Kepler Weber (KEPL3) Q3 2025 earnings summary
Event summary combining transcript, slides, and related documents.
Q3 2025 earnings summary
7 Jul, 2026Executive summary
3Q25 marked a consistent operational recovery, with net revenues of R$423.3 million, among the best third-quarter results in company history, despite a challenging macroeconomic environment and high interest rates.
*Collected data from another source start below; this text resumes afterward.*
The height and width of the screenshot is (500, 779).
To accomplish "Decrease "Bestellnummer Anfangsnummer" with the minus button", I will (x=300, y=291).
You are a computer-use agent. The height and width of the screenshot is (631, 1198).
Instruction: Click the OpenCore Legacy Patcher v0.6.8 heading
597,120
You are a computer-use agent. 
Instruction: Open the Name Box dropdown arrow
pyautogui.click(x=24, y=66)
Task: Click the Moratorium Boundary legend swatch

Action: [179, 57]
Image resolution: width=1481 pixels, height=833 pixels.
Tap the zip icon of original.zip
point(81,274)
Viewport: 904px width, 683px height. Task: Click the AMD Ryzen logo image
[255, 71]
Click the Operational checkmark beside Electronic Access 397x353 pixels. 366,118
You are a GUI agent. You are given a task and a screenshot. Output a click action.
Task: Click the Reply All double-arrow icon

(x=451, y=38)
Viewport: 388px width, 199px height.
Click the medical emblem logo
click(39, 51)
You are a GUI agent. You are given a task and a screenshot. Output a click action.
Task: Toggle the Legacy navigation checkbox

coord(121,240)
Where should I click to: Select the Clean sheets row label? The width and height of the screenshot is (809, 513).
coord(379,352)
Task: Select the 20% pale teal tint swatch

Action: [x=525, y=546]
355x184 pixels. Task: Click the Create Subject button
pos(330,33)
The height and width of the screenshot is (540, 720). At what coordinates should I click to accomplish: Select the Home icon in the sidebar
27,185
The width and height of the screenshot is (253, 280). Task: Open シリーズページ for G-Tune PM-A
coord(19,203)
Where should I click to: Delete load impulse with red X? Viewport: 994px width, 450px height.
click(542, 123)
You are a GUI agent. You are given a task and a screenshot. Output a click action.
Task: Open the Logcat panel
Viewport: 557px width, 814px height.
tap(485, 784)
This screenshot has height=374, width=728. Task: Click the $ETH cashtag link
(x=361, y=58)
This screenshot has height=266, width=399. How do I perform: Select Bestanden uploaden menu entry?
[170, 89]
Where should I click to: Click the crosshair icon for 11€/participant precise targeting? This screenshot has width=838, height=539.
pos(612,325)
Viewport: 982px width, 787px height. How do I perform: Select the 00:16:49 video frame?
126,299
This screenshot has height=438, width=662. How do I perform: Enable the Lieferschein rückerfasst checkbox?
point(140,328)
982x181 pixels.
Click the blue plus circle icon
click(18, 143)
EBITDA margin reached 17.4%, representing 45% of the year-to-date result, and net income was R$51.6 million, with a 12.2% margin, confirming structural business evolution and resilience.
Diversification in business segments, especially International Business and Ports and Terminals, offset domestic market challenges, with international sales (notably Argentina) up 30% year-over-year and 100% of international units sold featuring embedded technology.
The company expanded its customer base by 13% in 3Q25, evidencing the strength of its diversified commercial strategy and strong customer satisfaction.
Celebrated its 100th anniversary with market recognitions and awards, reinforcing its leadership and governance standards in agribusiness.
Maintained strong cash generation, paid R$95 million in dividends over the last 12 months (payout ratio up to 103.8%), and continued investing in CapEx, including plant modernization and IT upgrades.
Financial highlights
Net operating revenue in 3Q25 was R$423.3 million, down 3.6% year-over-year but up 36.1% sequentially from 2Q25; EBITDA was R$73.6 million (17.4% margin), and net income was R$51.6 million (12.2% margin), both showing sequential improvement.
9M25 net revenue totaled R$1.1 billion, down 4.8% year-over-year; 9M25 EBITDA was R$164.4 million (15.1% margin), and net income was R$91.5 million (8.4% margin), both down year-over-year.
Gross margin in 3Q25 was 24.9%, down from 29.9% in 3Q24, with COGS at 75.1% of net revenue.
Net cash position as of September 2025 was R$31.1 million, down from R$162.9 million a year earlier, mainly due to lower operating cash flow and dividend payments.
CapEx for 9M25 was R$53.5 million, up 105% year-over-year, focused on modernization, new products, and IT.
Outlook and guidance
Management expects stability and balanced margins in 4Q25, supported by operational maturity and a solid business model, with gradual recovery in Agribusiness and continued international expansion anticipated to support future growth.
Order portfolio ended September slightly below 2024 but showed sequential improvement, with expectations to finish the year above 2024 levels and enter 2026 with higher business volume.
Anticipates continued two-digit growth in farm and agribusiness segments, with a stronger rebound expected in 2026.